Remarkable Power (2007)—"Jack West"
Kevin Nealon: That one, we just finished up. I'd been looking to do some film work, and I'd read quite a few scripts, and this one kind of fell into my hands, and it seemed a lot better than the ones I'd read before. It was just one of those hunches I had that it could be a good film. I didn't know the director, and we met and had lunch and talked for a while, and I thought to myself, "Why not?" I play a character called Jack West, and I'm a talk-show host, and I've lost a lot of ratings and I've been on for a while, and people just aren't watching my show anymore. So I fake my own death to get viewers to watch my show when I get back.
The A.V. Club: Did you base your role on any talk-show host in particular?
KN: Nope. It's probably a conglomeration of a lot of late-night talk-show hosts.
Scarecrow And Mrs. King (1985)—"Guard"
KN: [Laughs.] Oh yeah. I played a security guard, and I think it was in the State Department. Kate Jackson and… I forget his name. The other actor. [Bruce Boxleitner. —ed.] They had to get some information from me. This was my first acting role, really, and I remember rehearsing it on the couch with my girlfriend at the time. I had a real problem with saying the word "incendiary." Most of my rehearsal was spent on pronouncing the word "incendiary." But Kate Jackson and the other actor were very nice to me.
AVC: Were you looking for any work at all on television, or were you just biding your time until you could get into comedy?
KN: I was just looking for any kind of acting, really. I'd been doing some light-beer commercials for Budweiser and Coors, and I was doing stand-up comedy. I wanted to get into the acting world, and my agent sent me on that audition and they liked it.
AVC: Was that the last time you did anything dramatic?
KN: [Laughs.] You mean on the screen?
AVC: Well, yeah. I'm sure you've done dramatic things in real life.
KN: Yeah, well, you know, my life is full of drama. No, I did an Outer Limits.

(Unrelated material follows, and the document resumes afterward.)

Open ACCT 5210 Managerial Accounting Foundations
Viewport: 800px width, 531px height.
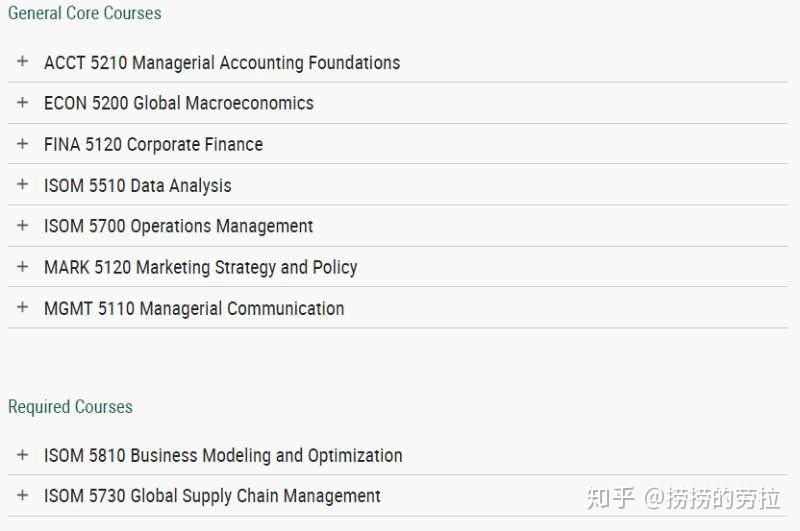pyautogui.click(x=222, y=63)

The Outer Limits (1999)—"Dr. Mark Crest"
KN: That was my other dramatic role, yeah. And you know, the good thing about Weeds now is, I get to play some dramatic parts in that as well. So anyway, The Outer Limits was one of those shows I grew up watching—that and The Twilight Zone—and then they started remaking it… I can't remember how I got the part. I guess I auditioned for it? Anyway, it was shooting up in Vancouver, and it was a whole different scenario for me. It was really like a film: going on location, staying in trailers. It was all drama and action. It was fun. It was a nice change for me.
AVC: Having grown up on it, did you feel like the remake captured the spirit of the original?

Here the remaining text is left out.